**Exercise prompt:** Line by line, output everything from the one that contains "Instruction: Click the" through the end of the material below, exactly as written and with no pictures.

**The input:**
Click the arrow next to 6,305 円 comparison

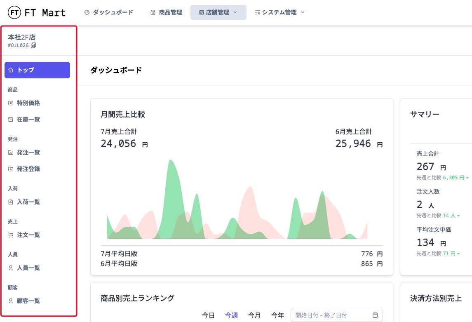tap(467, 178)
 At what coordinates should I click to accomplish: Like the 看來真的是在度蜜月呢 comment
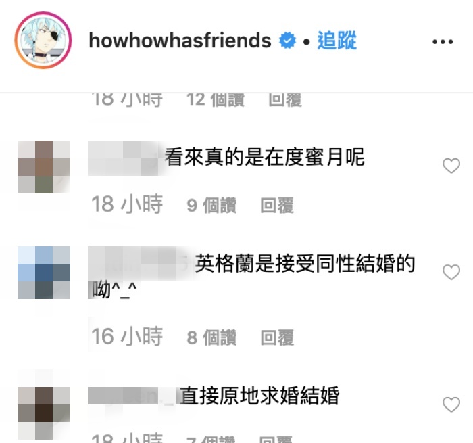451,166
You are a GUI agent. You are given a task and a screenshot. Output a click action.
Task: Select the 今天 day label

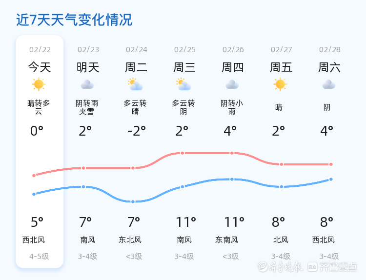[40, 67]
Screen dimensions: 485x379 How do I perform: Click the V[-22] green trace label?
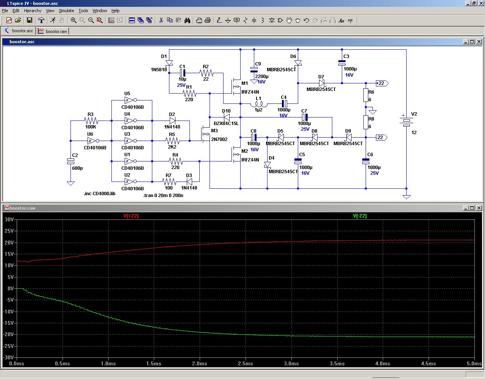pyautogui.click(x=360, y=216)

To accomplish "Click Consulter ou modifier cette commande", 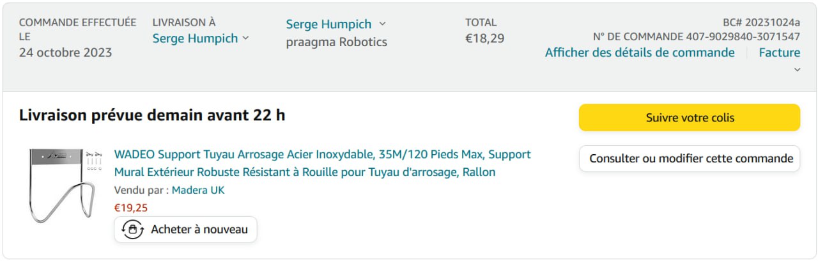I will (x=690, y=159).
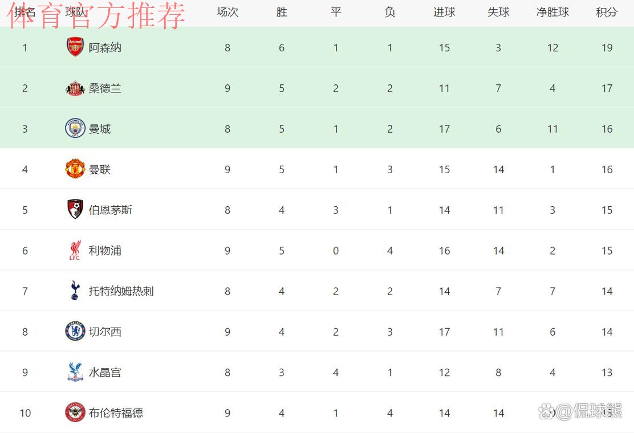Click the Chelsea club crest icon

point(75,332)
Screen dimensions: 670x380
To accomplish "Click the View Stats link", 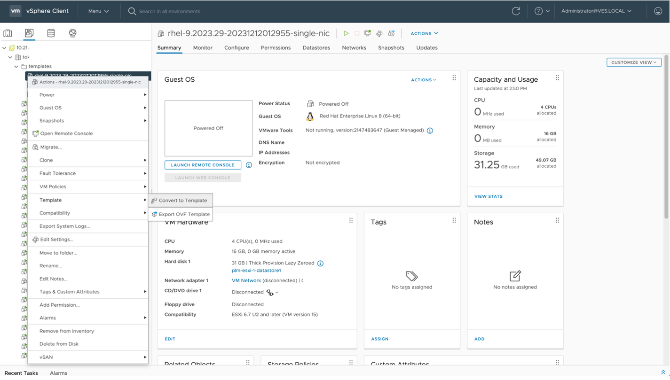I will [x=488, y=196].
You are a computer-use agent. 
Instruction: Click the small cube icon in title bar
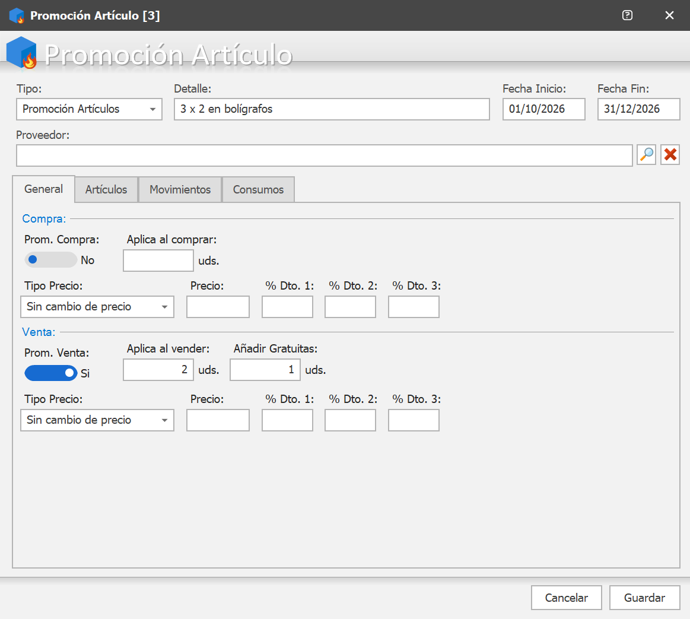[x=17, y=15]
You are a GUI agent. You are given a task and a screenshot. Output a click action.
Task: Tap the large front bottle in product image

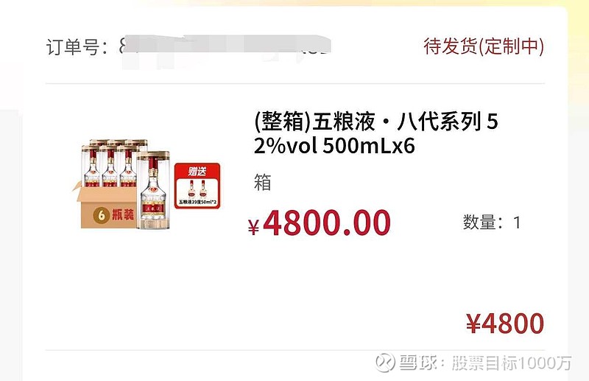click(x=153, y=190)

**Task answer:**
Instruction: Click the small cube icon in title bar
[x=17, y=15]
You are a GUI agent. You are given a task and a screenshot. Output a click action.
Task: Tap the large front bottle in product image

click(x=153, y=190)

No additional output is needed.